At present, there is no obvious buyer among the peer group. Although being less present in Africa, the British market leader IHG has already a considerable hotel portfolio in Europe in the same segments as Rezidor’s dominant brands, Radisson Blu and Park Inn. Hilton is also well established in the EMEA region, having for many years pursued an aggressive international expansion under the ownership of Blackstone. In terms of its brand portfolio, it is also very similar to Rezidor. The same holds for the two remaining companies, Marriott and Starwood, who will soon combine their forces and become the world’s largest hotel company. As Starwood today has a very diversified hotel portfolio, we believe that Marriott would be satisfied with its combined portfolio. Thus, we believe that other players among the top 10 largest hotel companies would be more willing to buy Rezidor.

The world’s fourth largest hotel company Wyndham seems to fit into the above mentioned criteria. In the past 5 years, it has been growing at a slower pace than its top competitors and has a relatively homogenous brand portfolio, mostly serving the economy and midscale segments (Wyndham, 2014). Rezidor, being strong in the upper upscale segment as well as in the upper midscale segment would be a good fit in this respect. In addition, hotel rooms located in Europe, Middle East and Africa only account for 8% of Wyndham’s total portfolio, meaning that Wyndham would also benefit from a geographic diversification in the event of acquiring Rezidor.
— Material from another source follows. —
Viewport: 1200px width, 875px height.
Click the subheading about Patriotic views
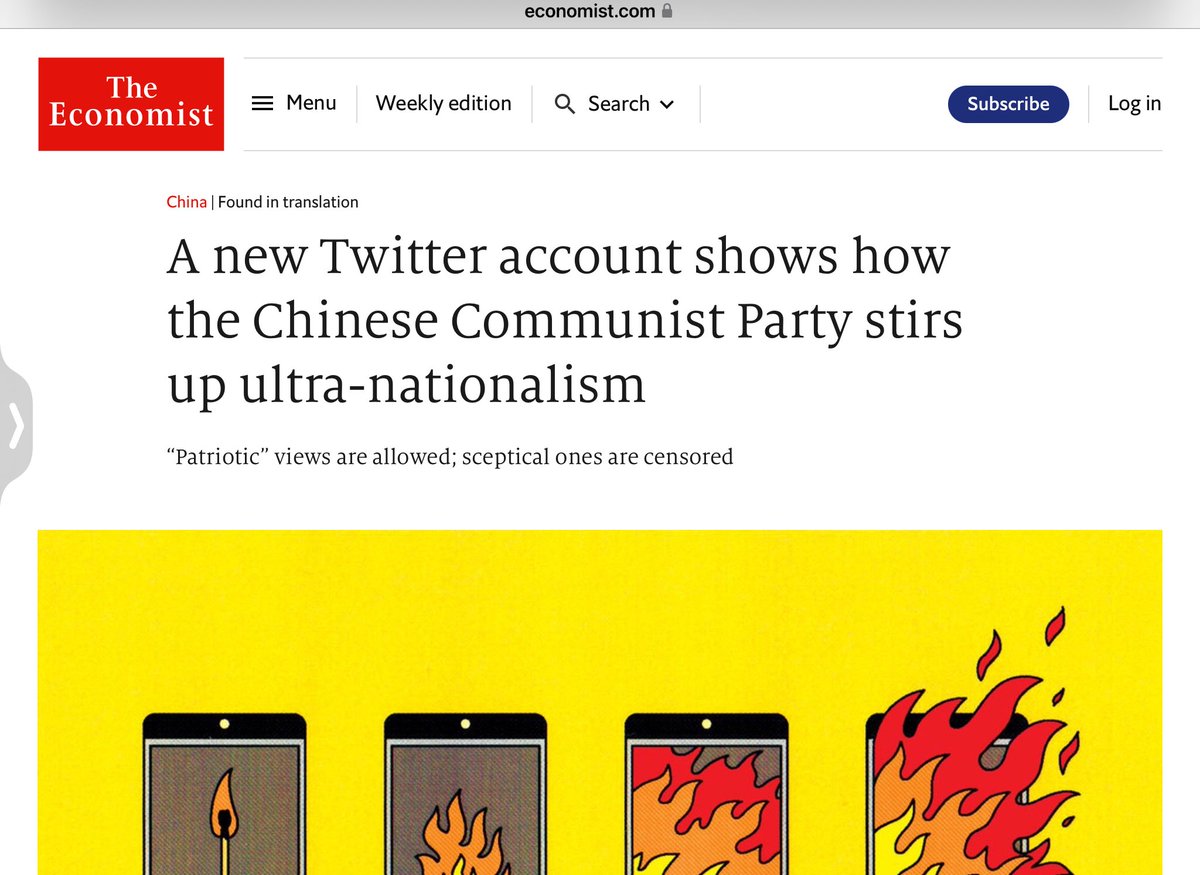pos(450,457)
Another potential acquirer is Homeinns, which is the tenth largest hotel company as well as being China’s market leader. Operating a portfolio exclusively containing hotels in the economy segment in China, we see several reasons why the company would be interested in buying Rezidor (Homeinn, 2015). By acquiring Rezidor, Homeinns would effectively diversify its highly homogenous revenue streams, hedge the impact of the sharing economy on the economy segment and increase its global hotel network.

117

In document Hypothetical Leveraged Buyout Valuation (Sider 113-118)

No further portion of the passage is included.